### What this task involves
Every line from the opening of the records to the line with "You are a GUI" should be restated exactly, with both ends included and the pictures left out.

### Available data
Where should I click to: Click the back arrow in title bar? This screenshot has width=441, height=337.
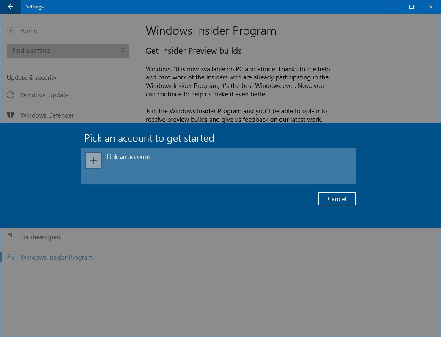click(x=11, y=7)
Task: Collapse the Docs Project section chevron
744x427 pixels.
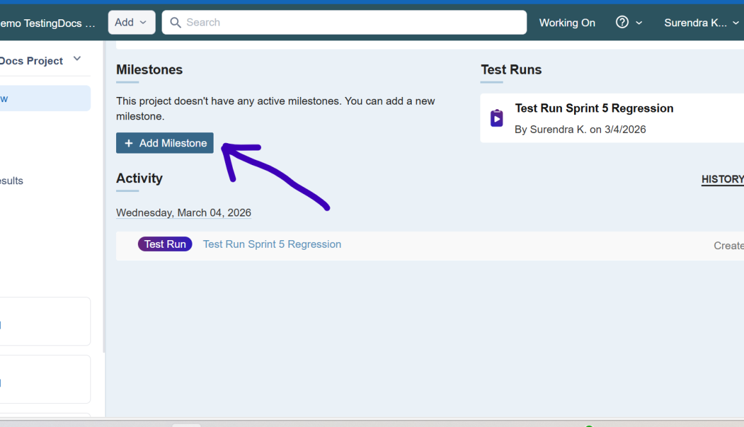Action: point(77,58)
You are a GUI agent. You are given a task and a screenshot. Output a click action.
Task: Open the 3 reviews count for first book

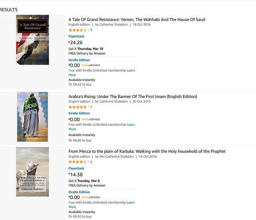pyautogui.click(x=91, y=30)
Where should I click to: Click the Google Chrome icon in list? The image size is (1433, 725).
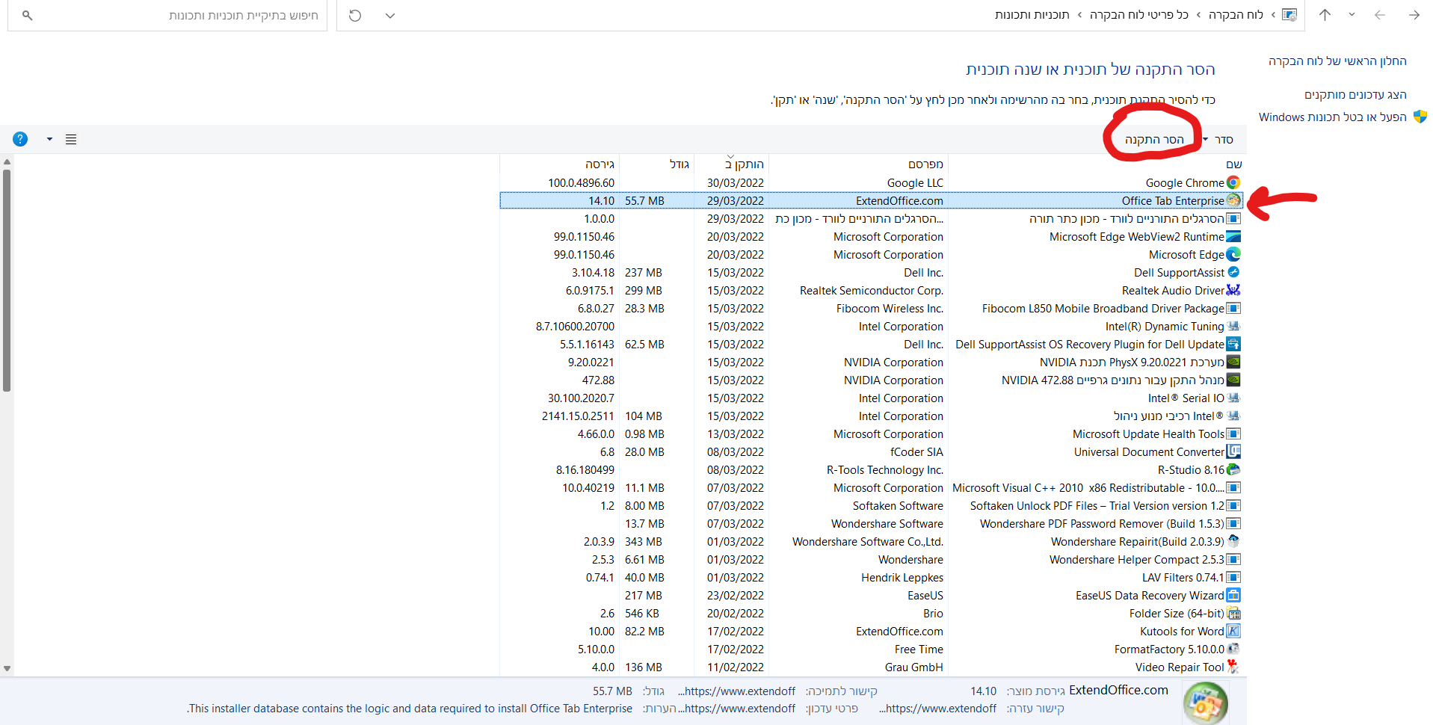coord(1233,182)
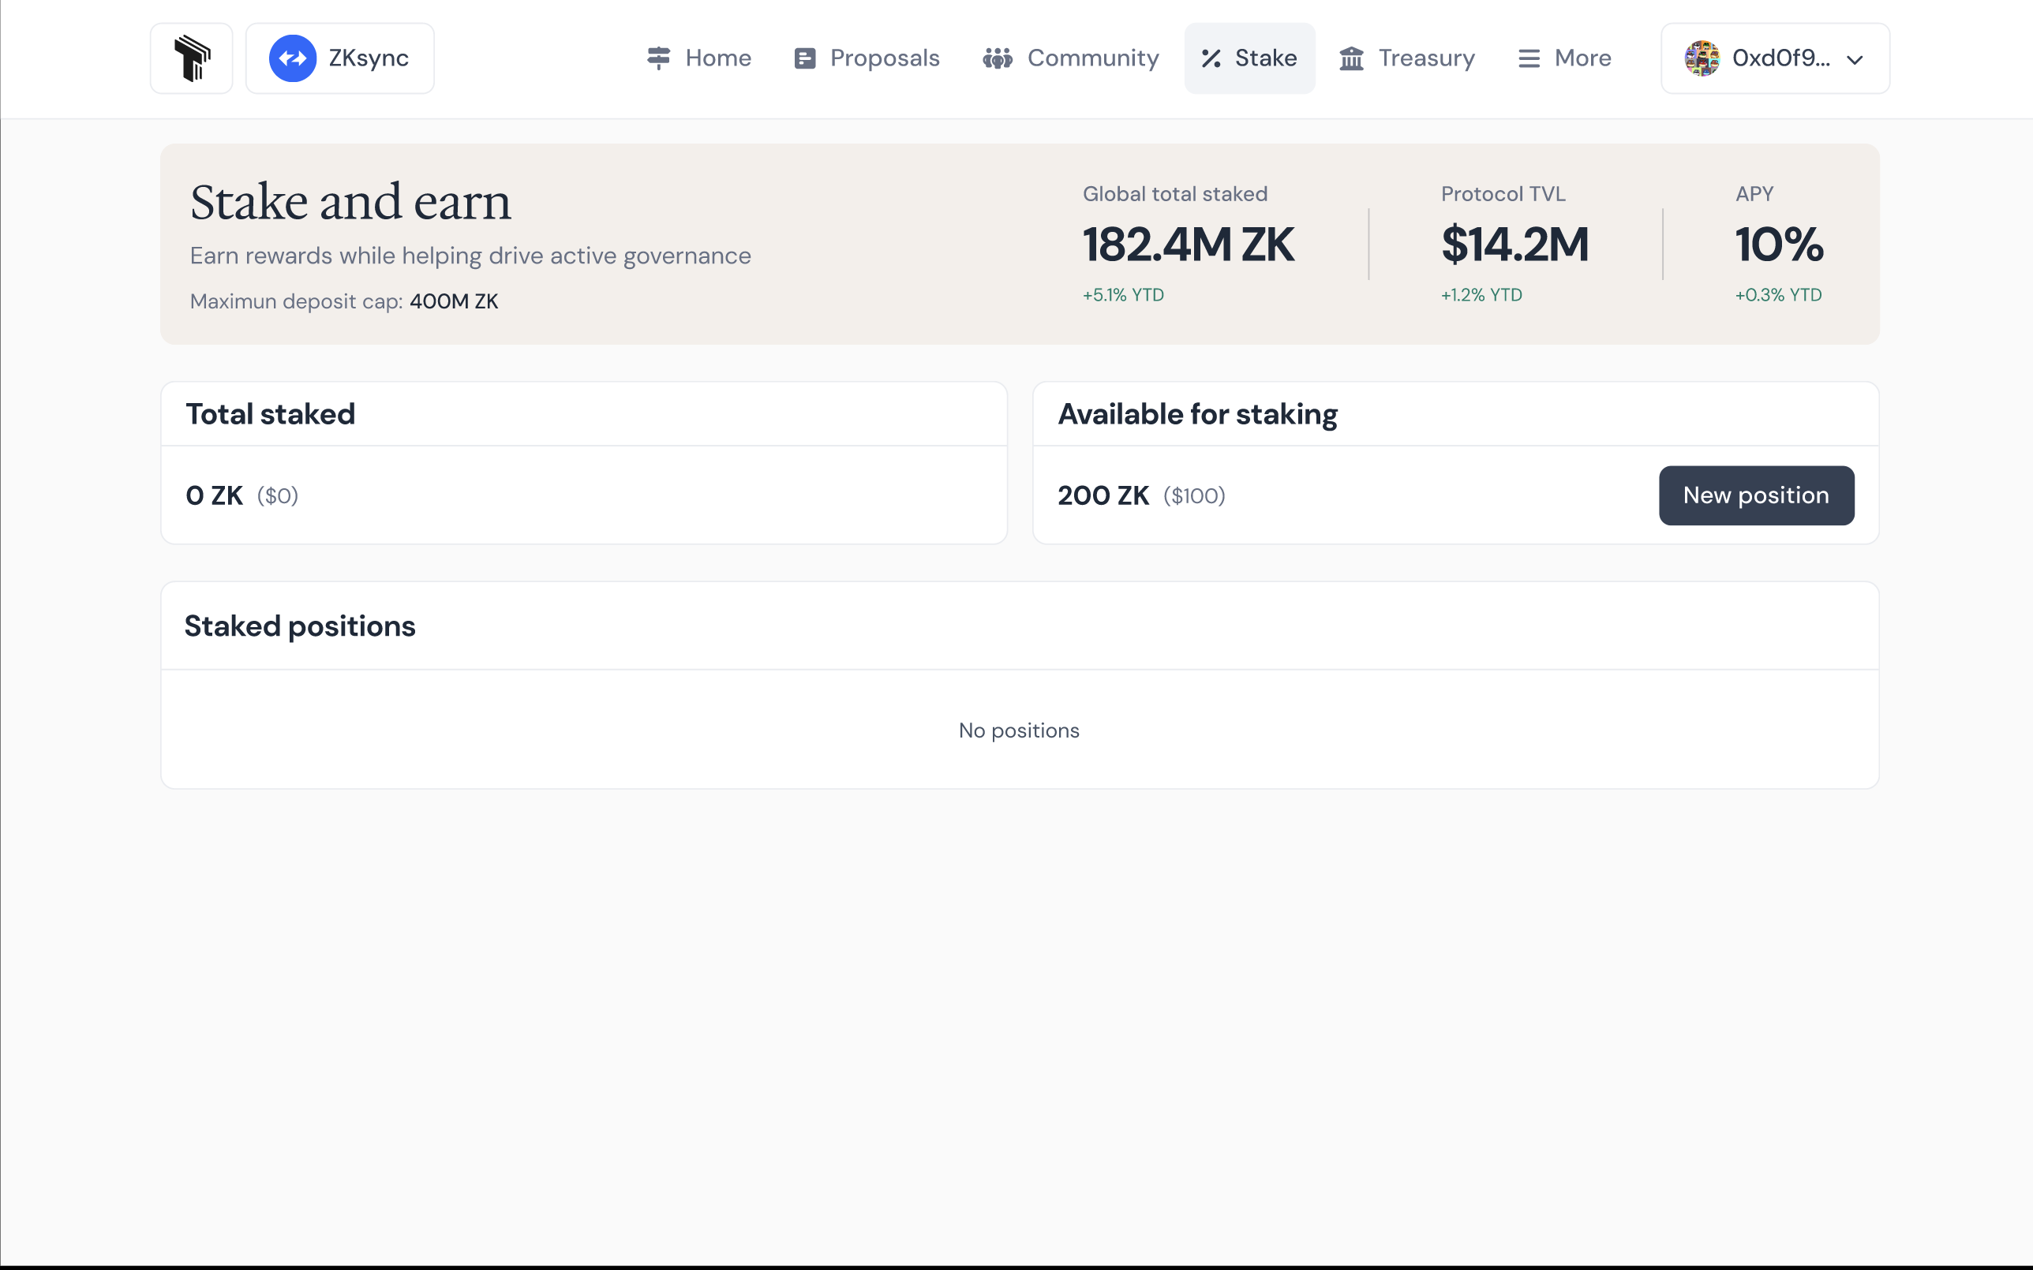Screen dimensions: 2033x1270
Task: Create a New position
Action: 1756,496
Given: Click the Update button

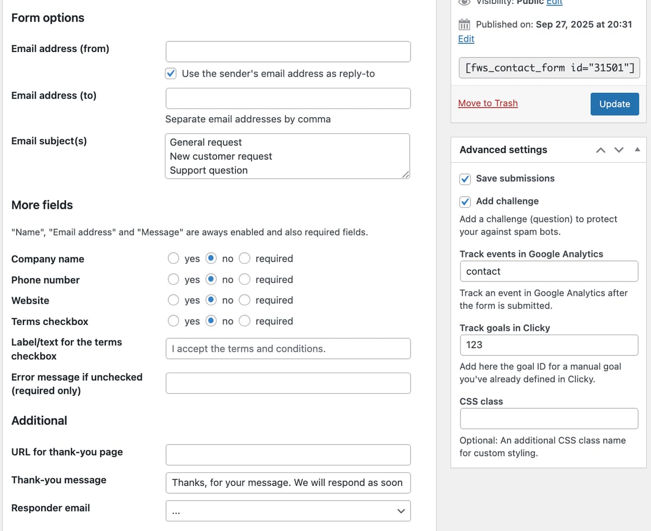Looking at the screenshot, I should click(x=615, y=104).
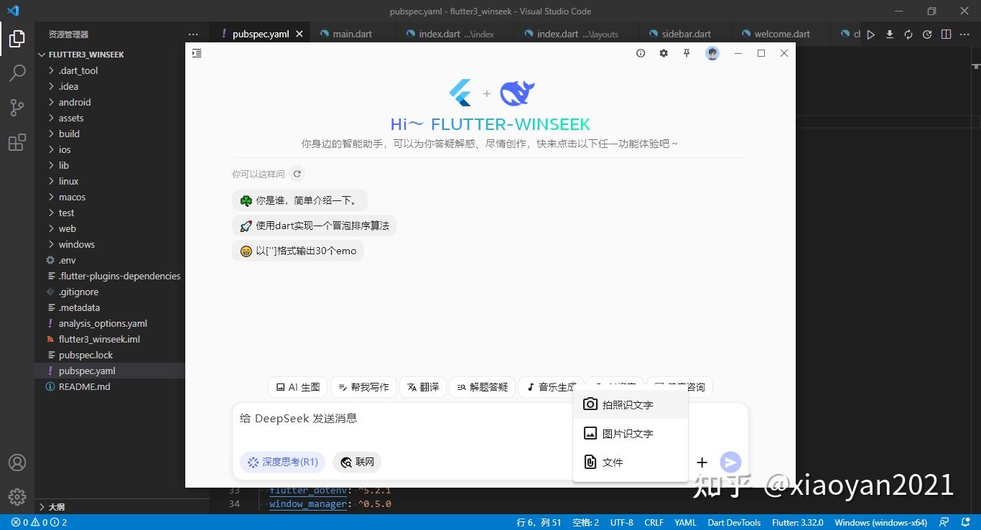Open the Source Control panel
Viewport: 981px width, 530px height.
click(17, 108)
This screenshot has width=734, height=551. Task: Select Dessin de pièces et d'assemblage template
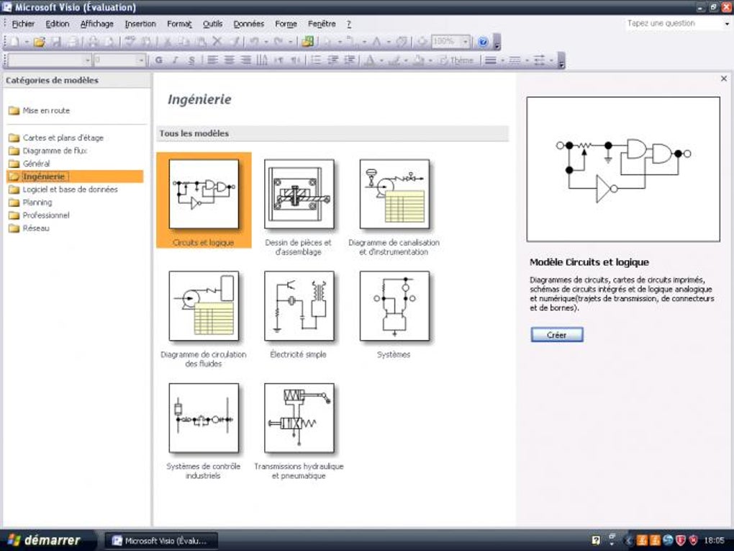pyautogui.click(x=299, y=194)
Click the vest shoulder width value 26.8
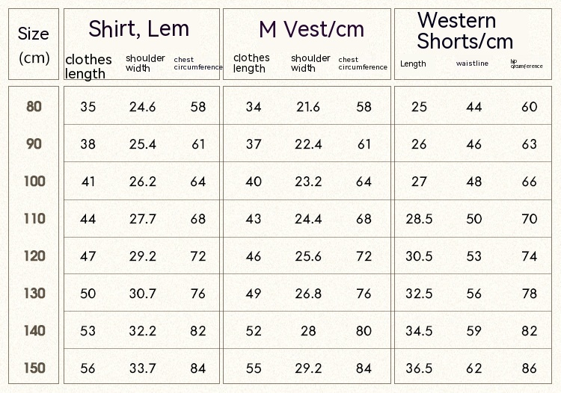The image size is (561, 393). point(308,294)
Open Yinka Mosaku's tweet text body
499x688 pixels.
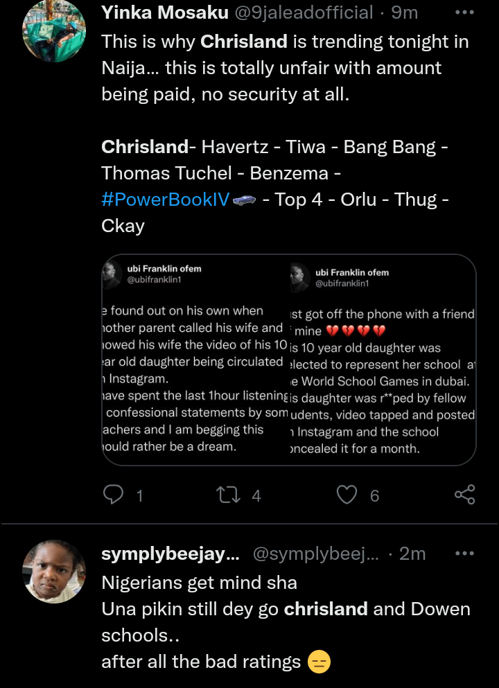pyautogui.click(x=277, y=68)
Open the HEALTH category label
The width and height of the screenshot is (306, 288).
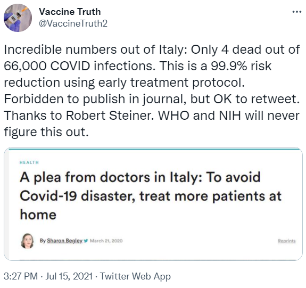click(x=29, y=162)
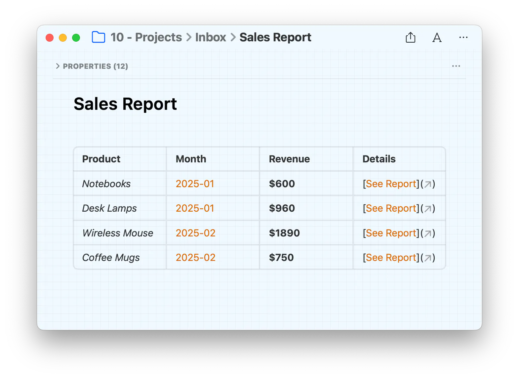519x379 pixels.
Task: Navigate to Inbox breadcrumb
Action: (211, 37)
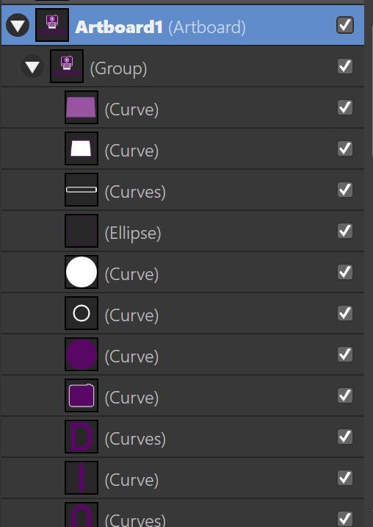
Task: Select the purple rounded square Curve thumbnail
Action: click(x=82, y=395)
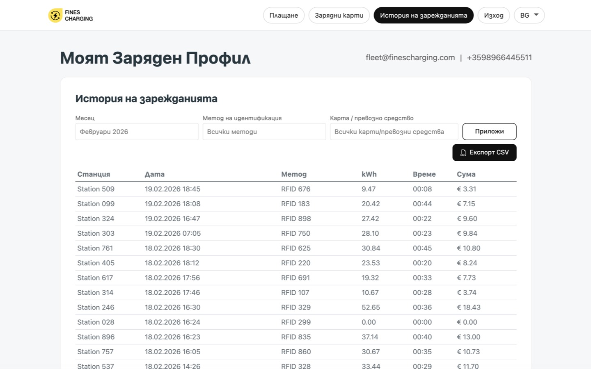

### Expected answer
Where should I click to: Click the back arrow in title bar? This screenshot has width=441, height=337.
click(x=11, y=7)
Task: Collapse the Docs Project section chevron
744x427 pixels.
Action: point(77,58)
You are a GUI agent. You are given a task and a screenshot. Output a click action.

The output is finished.